Yes, there was ultimately an Obama, but most white people voted against him twice, so I’m gonna need white conservatives and their Black allies to stop with that one. And while religion is irrelevant to this whole conversation, Walker’s argument that “atonement is outside the teaching of Jesus Christ” sure seems like a gross misreading of nearly every biblical doctrine and Christianity writ large.
Republican Rep. Tom McClintock, who sits on the House Judiciary Subcommittee on the Constitution, Civil Rights, and Civil Liberties alongside Lee, said out loud what lies underneath the arguments Black conservatives were sent to make.
“I can’t imagine a more divisive, polarizing or unjust measure,” McClintock stated, “than one that would by government force require people who never owned slaves to pay reparations by those who never were slaves.”
It’s a ridiculous argument given the benefits that white Americans continue to derive from slavery’s white supremacist beginnings. What’s more, McClintock is intentionally misrepresenting the bill’s contents, which don’t force anyone to pay anybody, but instead put together a body to measure the cost of slavery. It’s a scaremongering, bad faith argument from top to bottom.
Conservatives consistently suggest slavery had no lasting consequence, but then oppose any effort to scientifically investigate whether that’s actually true.
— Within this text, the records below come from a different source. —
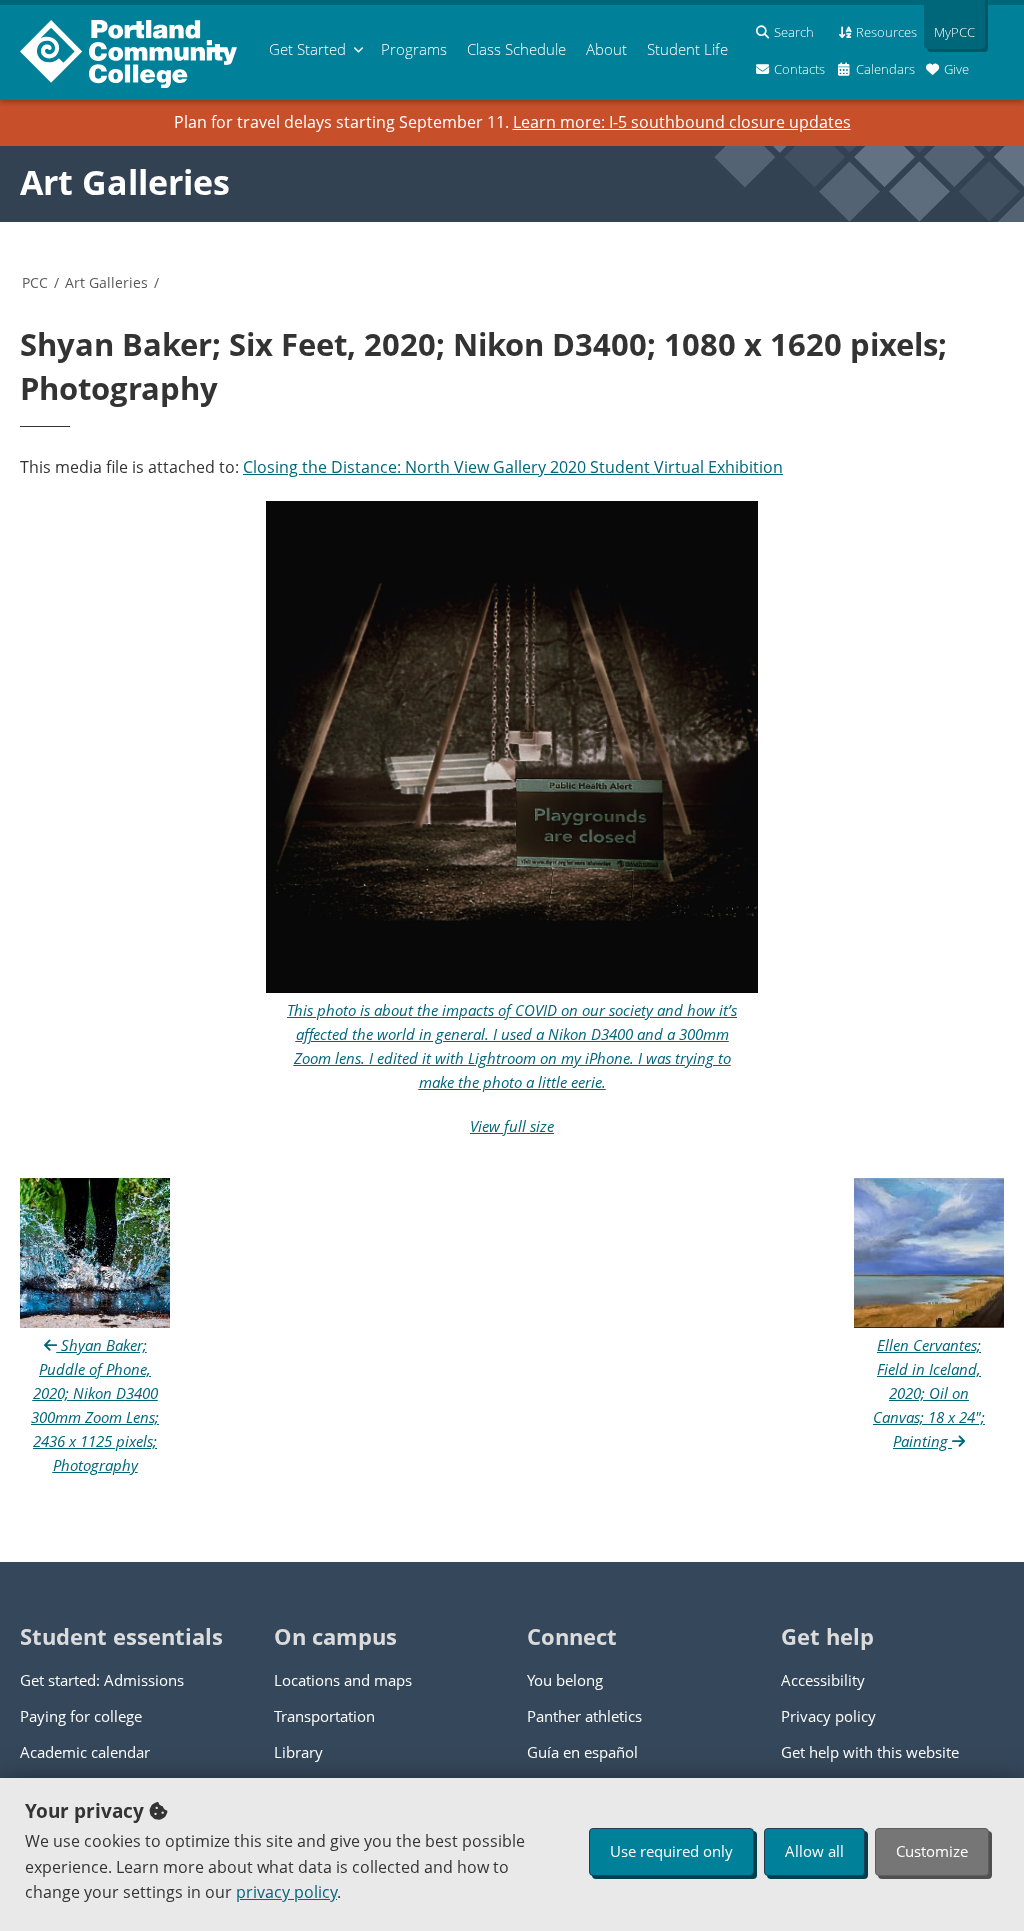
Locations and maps (343, 1680)
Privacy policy (828, 1716)
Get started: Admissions (102, 1680)
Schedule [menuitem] (516, 49)
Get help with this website (870, 1752)
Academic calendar (85, 1752)
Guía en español (582, 1752)
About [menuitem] (606, 49)
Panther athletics (584, 1716)
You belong (565, 1680)
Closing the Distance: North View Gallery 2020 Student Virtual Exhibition (513, 467)
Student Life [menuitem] (687, 49)
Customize (932, 1851)
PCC (35, 282)
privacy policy (286, 1892)
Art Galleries (125, 182)
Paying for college (81, 1716)
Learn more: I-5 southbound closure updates (682, 122)
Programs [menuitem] (414, 49)
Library (298, 1752)
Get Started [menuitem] (307, 49)
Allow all (814, 1851)
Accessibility (823, 1680)
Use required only (671, 1851)
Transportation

Their refusal to back a bill that would thoughtfully and thoroughly examine the legacy of slavery is part of a longstanding white American refusal to acknowledge that we’ve never been a meritocracy.
It’s time America took a serious look at ways to remedy the staggering wages of Black enslavement that financially underwrote this country’s beginnings. It would be a heavy lift to get to his desk for his signature, but promising to sign H.R. 40 and pushing hard to get it there would be the very least Biden could do.